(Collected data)

######

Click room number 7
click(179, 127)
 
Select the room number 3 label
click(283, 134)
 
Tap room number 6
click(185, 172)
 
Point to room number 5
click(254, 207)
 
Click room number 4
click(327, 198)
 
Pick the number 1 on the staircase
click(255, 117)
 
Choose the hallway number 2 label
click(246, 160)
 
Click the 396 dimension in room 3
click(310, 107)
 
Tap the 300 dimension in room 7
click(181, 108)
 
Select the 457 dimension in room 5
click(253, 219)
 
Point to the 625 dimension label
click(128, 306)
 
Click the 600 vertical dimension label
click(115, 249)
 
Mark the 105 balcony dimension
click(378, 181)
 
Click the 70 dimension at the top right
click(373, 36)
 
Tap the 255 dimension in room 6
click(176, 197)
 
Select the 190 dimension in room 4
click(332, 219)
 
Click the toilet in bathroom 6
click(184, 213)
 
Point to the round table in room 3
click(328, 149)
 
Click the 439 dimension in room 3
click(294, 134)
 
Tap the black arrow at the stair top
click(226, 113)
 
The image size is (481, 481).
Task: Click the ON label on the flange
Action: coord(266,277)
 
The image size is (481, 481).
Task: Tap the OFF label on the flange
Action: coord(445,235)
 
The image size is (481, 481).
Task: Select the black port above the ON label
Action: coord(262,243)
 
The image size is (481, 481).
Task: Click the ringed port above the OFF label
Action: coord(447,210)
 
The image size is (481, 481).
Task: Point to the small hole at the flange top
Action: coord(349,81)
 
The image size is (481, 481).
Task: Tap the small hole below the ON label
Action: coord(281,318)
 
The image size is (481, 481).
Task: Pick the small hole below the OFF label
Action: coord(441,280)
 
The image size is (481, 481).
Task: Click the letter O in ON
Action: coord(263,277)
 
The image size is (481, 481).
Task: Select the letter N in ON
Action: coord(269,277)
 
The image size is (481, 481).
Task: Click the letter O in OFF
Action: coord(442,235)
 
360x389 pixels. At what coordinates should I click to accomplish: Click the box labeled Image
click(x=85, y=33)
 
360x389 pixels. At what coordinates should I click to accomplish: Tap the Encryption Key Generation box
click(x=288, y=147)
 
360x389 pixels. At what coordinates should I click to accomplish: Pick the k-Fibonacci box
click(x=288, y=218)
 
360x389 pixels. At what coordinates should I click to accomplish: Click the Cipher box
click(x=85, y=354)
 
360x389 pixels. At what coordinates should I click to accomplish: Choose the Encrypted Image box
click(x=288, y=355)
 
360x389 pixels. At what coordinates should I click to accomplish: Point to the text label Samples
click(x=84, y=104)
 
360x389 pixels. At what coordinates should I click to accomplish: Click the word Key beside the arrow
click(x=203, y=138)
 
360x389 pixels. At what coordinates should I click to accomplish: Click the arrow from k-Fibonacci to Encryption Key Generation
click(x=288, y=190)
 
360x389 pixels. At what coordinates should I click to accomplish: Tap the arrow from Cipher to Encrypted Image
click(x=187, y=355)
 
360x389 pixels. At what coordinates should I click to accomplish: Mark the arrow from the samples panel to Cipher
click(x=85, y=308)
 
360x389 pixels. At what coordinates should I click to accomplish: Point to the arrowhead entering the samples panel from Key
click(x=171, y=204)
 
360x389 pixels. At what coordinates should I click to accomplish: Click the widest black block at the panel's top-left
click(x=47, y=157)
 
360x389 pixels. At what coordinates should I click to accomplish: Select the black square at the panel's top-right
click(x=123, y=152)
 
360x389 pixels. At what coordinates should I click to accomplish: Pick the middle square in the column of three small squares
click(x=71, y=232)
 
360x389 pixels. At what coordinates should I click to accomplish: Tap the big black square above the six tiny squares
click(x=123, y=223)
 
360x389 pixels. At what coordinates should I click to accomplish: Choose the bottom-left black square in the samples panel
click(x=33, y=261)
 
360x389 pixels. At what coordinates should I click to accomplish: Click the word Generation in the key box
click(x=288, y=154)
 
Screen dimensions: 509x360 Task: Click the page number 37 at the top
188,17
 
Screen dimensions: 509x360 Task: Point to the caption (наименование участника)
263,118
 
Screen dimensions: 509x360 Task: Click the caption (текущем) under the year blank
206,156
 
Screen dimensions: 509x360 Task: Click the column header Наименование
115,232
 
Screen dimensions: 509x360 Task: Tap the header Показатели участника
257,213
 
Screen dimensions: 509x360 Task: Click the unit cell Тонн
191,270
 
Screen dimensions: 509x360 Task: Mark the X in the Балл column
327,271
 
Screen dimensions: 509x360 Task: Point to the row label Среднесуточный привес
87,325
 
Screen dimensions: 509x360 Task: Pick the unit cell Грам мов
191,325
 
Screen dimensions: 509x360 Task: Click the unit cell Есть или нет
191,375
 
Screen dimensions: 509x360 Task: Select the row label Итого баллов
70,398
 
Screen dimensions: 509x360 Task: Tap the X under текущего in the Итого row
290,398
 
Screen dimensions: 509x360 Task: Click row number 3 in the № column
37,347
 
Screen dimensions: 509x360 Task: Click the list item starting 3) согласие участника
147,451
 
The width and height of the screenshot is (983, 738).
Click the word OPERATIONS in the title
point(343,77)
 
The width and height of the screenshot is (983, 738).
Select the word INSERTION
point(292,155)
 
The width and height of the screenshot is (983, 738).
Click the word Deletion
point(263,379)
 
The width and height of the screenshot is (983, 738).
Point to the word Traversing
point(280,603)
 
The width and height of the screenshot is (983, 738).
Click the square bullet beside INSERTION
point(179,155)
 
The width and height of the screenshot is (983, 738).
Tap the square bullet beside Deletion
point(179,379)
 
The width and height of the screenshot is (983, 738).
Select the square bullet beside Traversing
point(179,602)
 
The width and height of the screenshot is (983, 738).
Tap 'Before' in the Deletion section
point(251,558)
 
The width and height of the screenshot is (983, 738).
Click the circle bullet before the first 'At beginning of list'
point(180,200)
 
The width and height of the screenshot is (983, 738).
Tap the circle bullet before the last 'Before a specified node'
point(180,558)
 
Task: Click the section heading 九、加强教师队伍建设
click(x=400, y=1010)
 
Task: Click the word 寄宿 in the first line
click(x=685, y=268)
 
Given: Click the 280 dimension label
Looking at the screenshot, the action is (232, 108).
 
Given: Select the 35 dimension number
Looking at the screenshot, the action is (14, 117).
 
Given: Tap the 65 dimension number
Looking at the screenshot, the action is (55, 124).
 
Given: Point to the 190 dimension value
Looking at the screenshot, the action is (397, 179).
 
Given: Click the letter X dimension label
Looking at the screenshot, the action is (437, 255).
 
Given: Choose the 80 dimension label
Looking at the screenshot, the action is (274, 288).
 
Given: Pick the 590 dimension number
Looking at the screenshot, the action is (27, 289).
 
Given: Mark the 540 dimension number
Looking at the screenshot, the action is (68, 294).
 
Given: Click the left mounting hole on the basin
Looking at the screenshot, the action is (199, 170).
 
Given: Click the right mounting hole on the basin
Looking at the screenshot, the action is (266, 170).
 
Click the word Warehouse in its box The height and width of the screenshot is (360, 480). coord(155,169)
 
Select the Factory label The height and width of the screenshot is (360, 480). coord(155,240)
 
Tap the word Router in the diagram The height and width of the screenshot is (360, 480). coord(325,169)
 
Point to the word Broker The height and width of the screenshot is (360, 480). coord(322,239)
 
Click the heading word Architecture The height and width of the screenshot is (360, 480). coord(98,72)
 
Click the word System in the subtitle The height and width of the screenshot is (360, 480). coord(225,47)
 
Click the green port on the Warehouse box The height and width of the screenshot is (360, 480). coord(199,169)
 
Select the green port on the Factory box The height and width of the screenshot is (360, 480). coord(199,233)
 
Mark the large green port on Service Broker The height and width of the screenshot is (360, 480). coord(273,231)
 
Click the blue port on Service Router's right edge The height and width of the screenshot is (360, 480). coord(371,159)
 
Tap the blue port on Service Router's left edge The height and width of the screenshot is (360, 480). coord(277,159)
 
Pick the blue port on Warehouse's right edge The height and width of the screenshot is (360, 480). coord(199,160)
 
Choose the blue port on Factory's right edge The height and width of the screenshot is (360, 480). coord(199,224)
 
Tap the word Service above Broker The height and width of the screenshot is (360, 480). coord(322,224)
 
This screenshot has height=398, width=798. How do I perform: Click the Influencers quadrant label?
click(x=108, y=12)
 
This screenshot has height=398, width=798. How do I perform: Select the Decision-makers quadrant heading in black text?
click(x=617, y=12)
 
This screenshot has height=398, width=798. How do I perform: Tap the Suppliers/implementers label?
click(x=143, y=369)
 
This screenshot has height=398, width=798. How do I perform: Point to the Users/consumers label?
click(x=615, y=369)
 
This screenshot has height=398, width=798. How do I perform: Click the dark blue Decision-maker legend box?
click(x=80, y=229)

######

▸ What the task asks
Scale the material from its first line through the line containing "click(x=85, y=33)", both ends included, and write out every line again, requests as well. In the answers only, multiply each coordinate by 0.35 and round to the nearest whole number, with halves rounded up; leave all numbers in the requests unchanged.

▸ Result for this exercise
Click room number 7
click(63, 44)
 
Select the room number 3 label
click(99, 47)
 
Tap room number 6
click(65, 60)
 
Point to room number 5
click(89, 72)
 
Click room number 4
click(114, 69)
 
Pick the number 1 on the staircase
click(89, 41)
 
Choose the hallway number 2 label
click(86, 56)
 
Click the 396 dimension in room 3
click(109, 37)
 
Tap the 300 dimension in room 7
click(63, 38)
 
Select the 457 dimension in room 5
click(89, 77)
 
Point to the 625 dimension label
click(45, 107)
 
Click the 600 vertical dimension label
click(40, 87)
 
Mark the 105 balcony dimension
click(132, 63)
 
Click the 70 dimension at the top right
click(131, 13)
 
Tap the 255 dimension in room 6
click(62, 69)
 
Select the 190 dimension in room 4
click(116, 77)
 
Click the toilet in bathroom 6
click(64, 75)
 
Point to the round table in room 3
click(115, 52)
 
Click the 439 dimension in room 3
click(103, 47)
 
Tap the black arrow at the stair top
click(79, 40)
 
The image size is (481, 481).
Task: Click the ON label on the flange
Action: coord(93,97)
 
The image size is (481, 481).
Task: Tap the OFF label on the flange
Action: coord(156,82)
 
The image size is (481, 481).
Task: Select the black port above the ON label
Action: coord(92,85)
 
The image size is (481, 481).
Task: Click the ringed port above the OFF label
Action: coord(156,74)
 
The image size is (481, 481).
Task: Point to the small hole at the flange top
Action: coord(122,28)
 
The image size is (481, 481).
Task: Tap the small hole below the ON label
Action: coord(98,111)
 
The image size is (481, 481).
Task: Pick the small hole below the OFF label
Action: coord(154,98)
 
The image size is (481, 481).
Task: Click the letter O in ON
Action: coord(92,97)
 
The image size is (481, 481).
Task: Select the letter N in ON
Action: coord(94,97)
 
The image size is (481, 481).
Task: Click the letter O in OFF
Action: coord(155,82)
 
360x389 pixels. At what coordinates should I click to accomplish: Click the box labeled Image
click(x=30, y=12)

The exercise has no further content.